My Dad was a pharmacist and in my early years, he worked for a drug company. We lived in Saskatoon, and his territory was Northern Saskatchewan. He would be gone three weeks a month during the week and home on weekends.
Dad got a transfer to British Columbia when I was seven, and he no longer had to travel. It was nice having him home in the evenings, and it meant that he wasn’t just spending his weekends off at home resting. We did things as a family.
When I was about 12, Dad bought a pharmacy. He had quit his sales job and was working for the owner who decided it was time to retire. My parents thought long and hard making the difficult decision to own a business.
The store had a pharmacy at the back and then general merchandise throughout. My mother ran the front shop, and when I turned 16, I worked there too. I started at 14 on Sunday’s with my Dad. I would clean and stock shelves for a “small fee”. I thought it was fun. When I became a full employee, it was harder. I always call my Dad my best and hardest boss. He was trying to teach me as both an employee and a daughter. The business and personal values he instilled in me during that time will stay with me forever.
After Dad bought the store, which included candy, of course, he would give me a heart box of chocolates for Valentine’s day with a note saying I would always be his little valentine. The year I went to boarding school he sent a humungous heart box in my Mom’s monthly care package to me. She always said I inherited his sweet tooth. Sadly, I have also inherited his type II diabetes.
I think the best memory I have of my Dad is one my friend Dee reminded me of when I wrote my Dear Dad post on his birthday. I have said that culinary school was challenging. I almost quit but toughed it out until the end. Dad was living on his own and wasn’t driving much, especially into Vancouver, so Hubby went to pick him up and bring him to my graduation ceremony. Dee was there as well. I had made up my mind that I wouldn’t pass and was calling this my completion day instead of graduation day. And this was totally fine with me. There have been a lot of things that I haven’t completed thanks to my mental and physical health.
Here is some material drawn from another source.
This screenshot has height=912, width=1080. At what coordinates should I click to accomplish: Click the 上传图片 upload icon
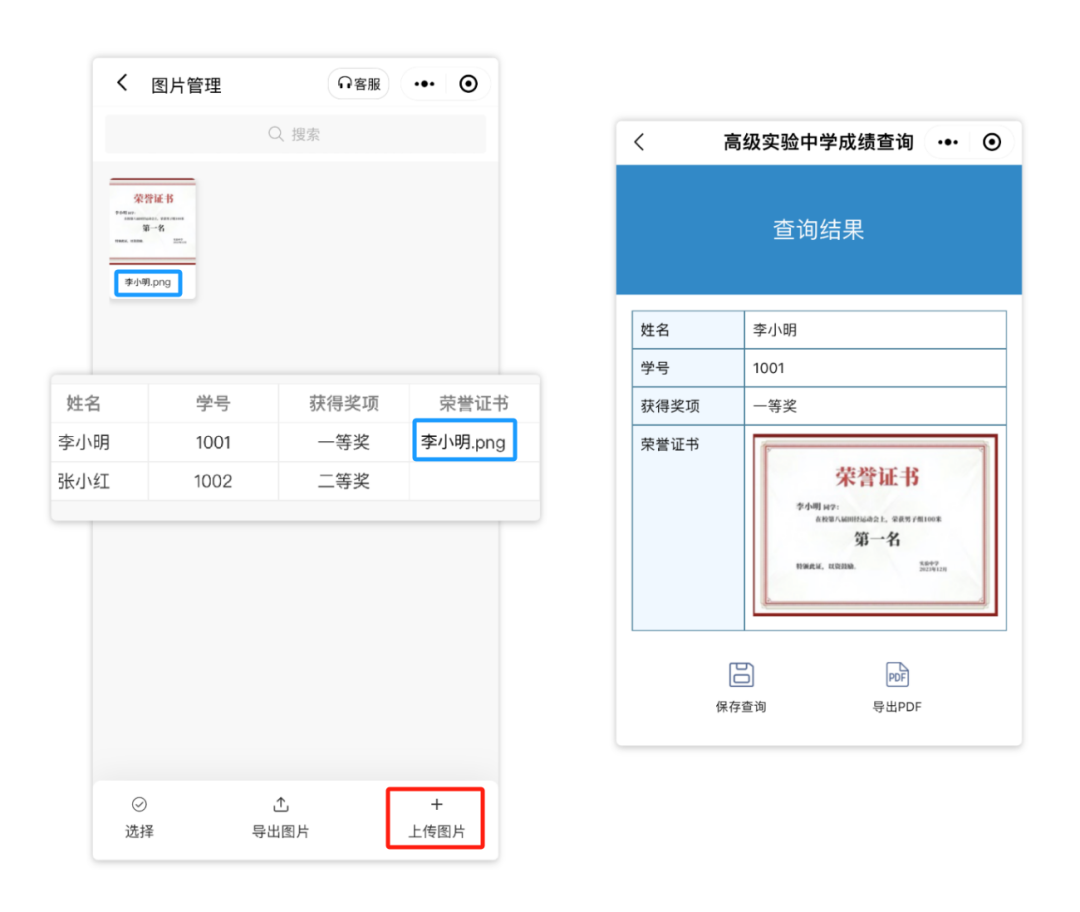(x=435, y=803)
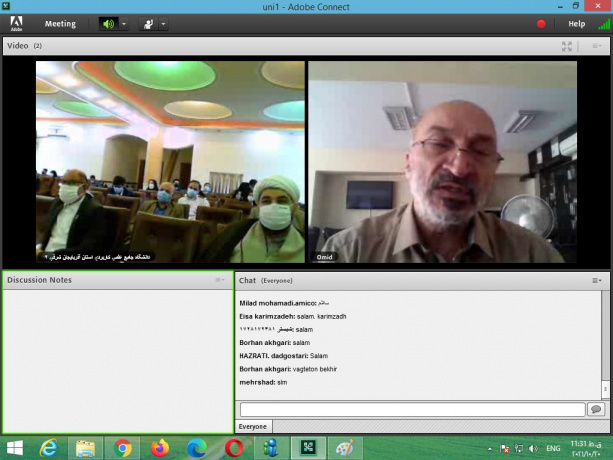613x460 pixels.
Task: Click the chat message input field
Action: 412,409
We wouldn’t find out our status until we were handed our envelope by our instructors and opened it up. I opened mine to see “This certifies that Lydia has completed…”. and I was a little sad but then went back to that place where it was okay. At that moment, I felt a tapping on my shoulder. It was my friend, Pablo, saying “It’s a Diploma!” I looked up, and sure enough, it was!
I ran around the back of the room and got my family’s attention I held up the diploma and excitedly said, “I passed”. My Dad was in tears. When it was over, and I met up with them he hugged me tighter than normal and told me how proud he was of me. Then the tears started rolling down MY face. My Dad rarely ever used “proud” and my name in the same sentence. This is by far my best memory of my Dad.
They say you should always focus on the good times when someone has passed away. Now that I have dealt with all the bad ones, there is more room to see the good in our relationship.